Fin de partie pour Clinton?
Hillary Clinton avait espéré conserver le momentum gagné après l'Ohio et la Pennsylvanie. Elle comptait sur une victoire nette en Indiana et une défaite serreé en Caroline du Nord voire même une victoire suprise sur le fil. C'est le contraire qui s'est produit. Barack Obama a décroché la Caroline du Nord par 56% des voix contre 42%, et il a n'a concédé la défaite Indiana que de quelques voix. (A l'heure où je me couche, l'écart n'est plus que de 20 000 voix sur 95% des bulletins dépouillés 51%-49%).
Sans attendre les résultats définitifs de l'Indiana, Hillary Clinton a fait un discours toute en défiance, annonçant qu'elle allait "aller à grande vitesse vers la Maison-Blanche". Mais le coeur ne semblait pas y être. Il lui sera difficile de convaincre les superdélégués de la soutenir contre le verdict des urnes. Même l'argument du vote populaire, qu'elle espérait pouvoir faire valoir ne fonctionne plus.
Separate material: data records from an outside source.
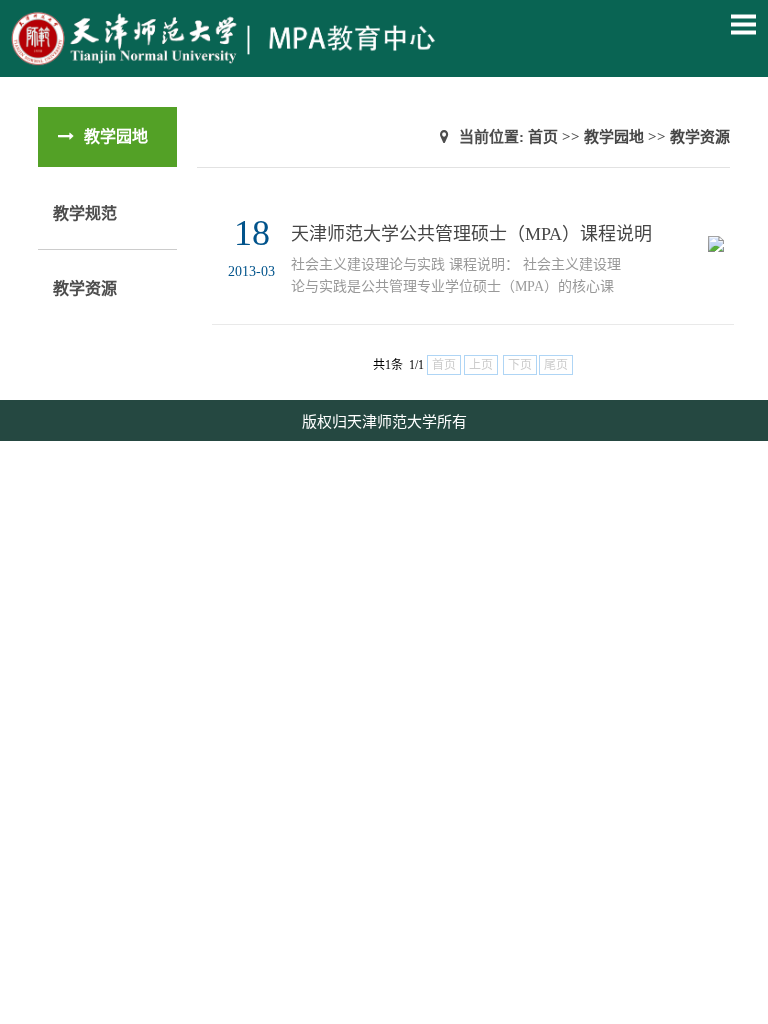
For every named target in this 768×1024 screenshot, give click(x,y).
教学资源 (85, 288)
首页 (543, 137)
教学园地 (614, 137)
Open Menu (743, 24)
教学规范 (85, 213)
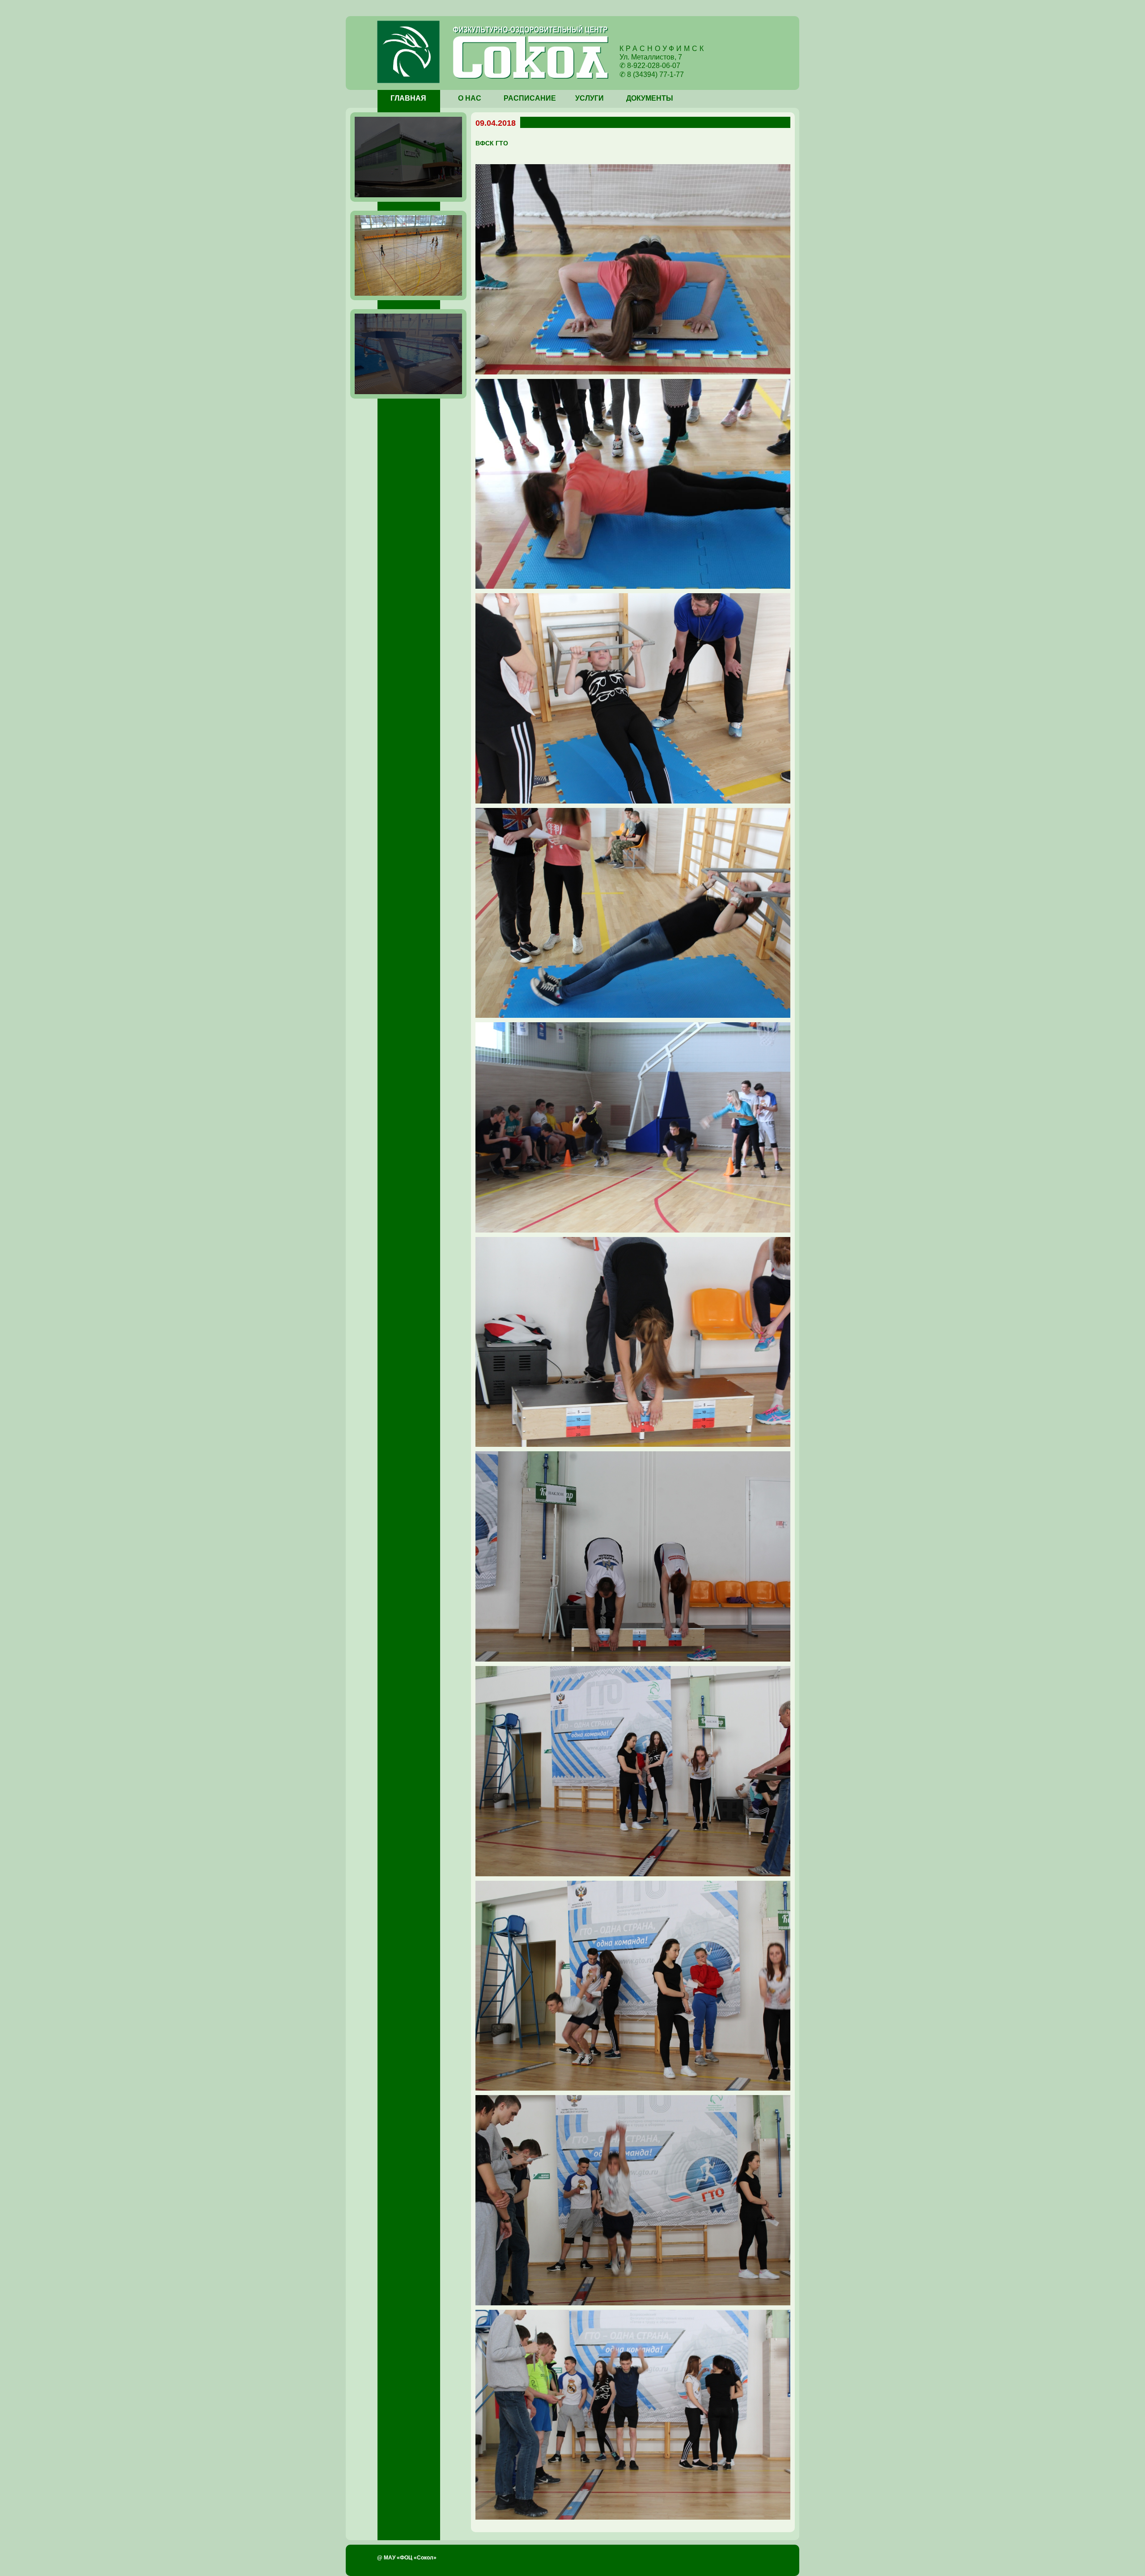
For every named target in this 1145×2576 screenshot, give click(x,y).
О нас (469, 98)
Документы (649, 98)
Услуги (589, 98)
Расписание (530, 98)
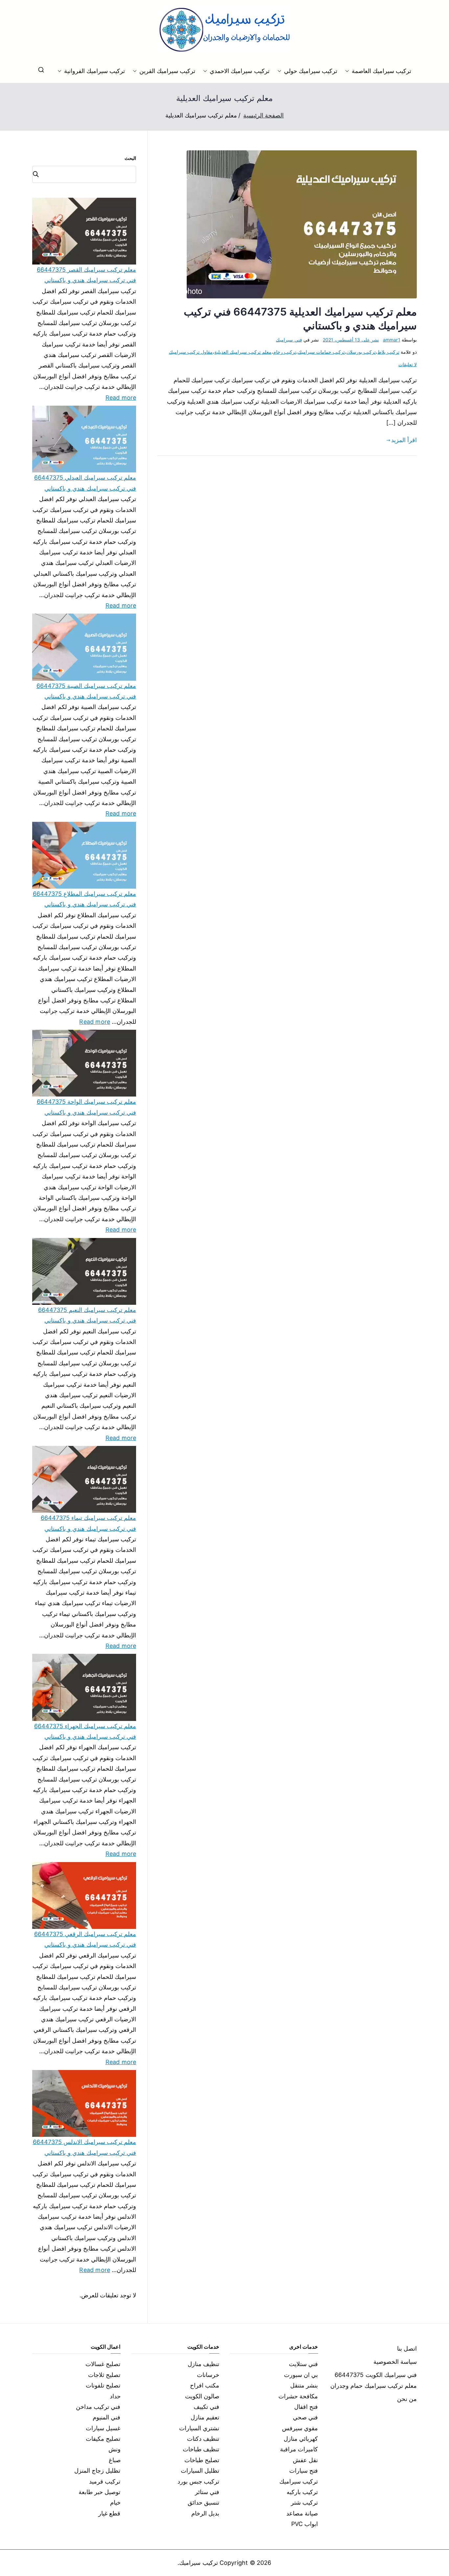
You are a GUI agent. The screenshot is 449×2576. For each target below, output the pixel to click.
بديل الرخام (205, 2513)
Avec sa victoire en Caroline du Nord, Barack Obama a en effet effacé le nombre de voix que la sénatrice de New York avait engrangées en Pennsylvanie. Même en comptant la Floride et le Michigan, il paraît désormais impossible pour l'ancienne First Lady de dépasser Barack Obama dans le vote populaire (je rappelle que ce sont de toute façon les délégués qui comptent et non les voix). Hier soir encore, Hillary Clinton s'accrochait à cette hypothèse: "Comment peut-on choisir notre nominé dans 48 états seulement?", allusion bien sûr aux deux états dont les résultats ont été annulés pour avoir avancé la date de leurs primaires contre l'avis du parti national.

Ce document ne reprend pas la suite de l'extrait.